RandomForestClassifier – Odd error with trying to identify feature importance in sklearn?
I’m trying to retrieve the importance of features within a RandomForestClassifier model, retrieving the coef for each feature in the model,
I’m running the following code here,
random_forest = SelectFromModel(RandomForestClassifier(n_estimators = 200, random_state = 123)) random_forest.fit(X_train, y_train) print(random_forest.estimator.feature_importances_)
but am receiving the following error
NotFittedError: This RandomForestClassifier instance is not fitted yet. Call 'fit' with appropriate arguments before using this method.
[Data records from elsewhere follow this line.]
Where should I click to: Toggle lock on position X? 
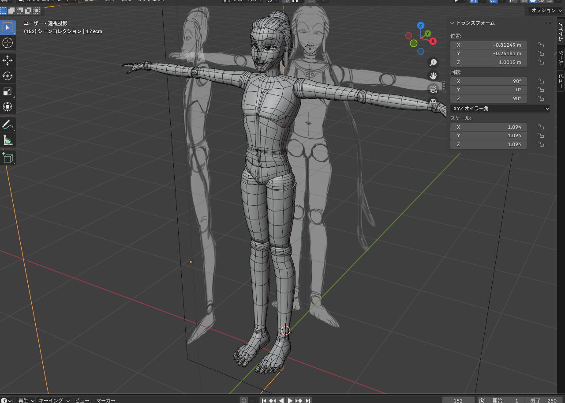tap(540, 45)

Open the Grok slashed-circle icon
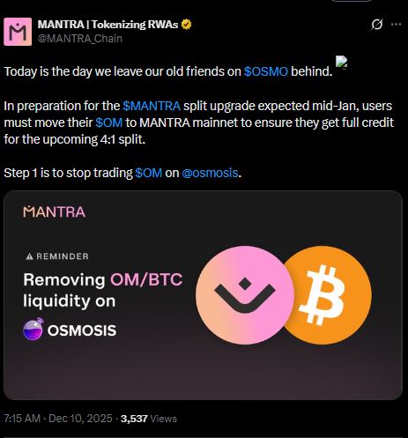click(376, 25)

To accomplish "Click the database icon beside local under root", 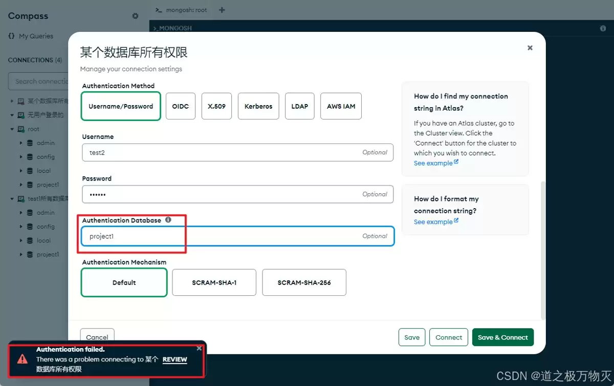I will pyautogui.click(x=30, y=170).
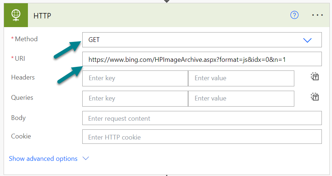
Task: Click the GET value in Method field
Action: 94,40
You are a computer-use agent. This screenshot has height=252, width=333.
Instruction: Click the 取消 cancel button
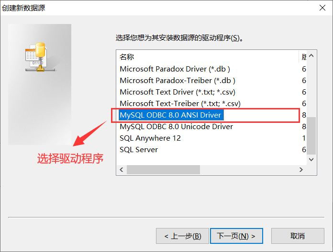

What exactly am I doing wrong? You can see I fit the model right before looking to identify the importance of features, but it doesn’t seem to work as it should,
Similarily, I have the code below with a LogisticRegression model and it works fine,
log_reg = SelectFromModel(LogisticRegression(class_weight = "balanced", random_state = 123)) log_reg.fit(X_train, y_train) print(log_reg.estimator_.coef_)
You have to call the attribute estimator_
to access the fitted estimator (see the docs). Observe that you forgot the trailing _
. So it should be:
print(random_forest.estimator_.feature_importances_)
Interestingly, you did it correctly for your example with the LogisticRegression
model.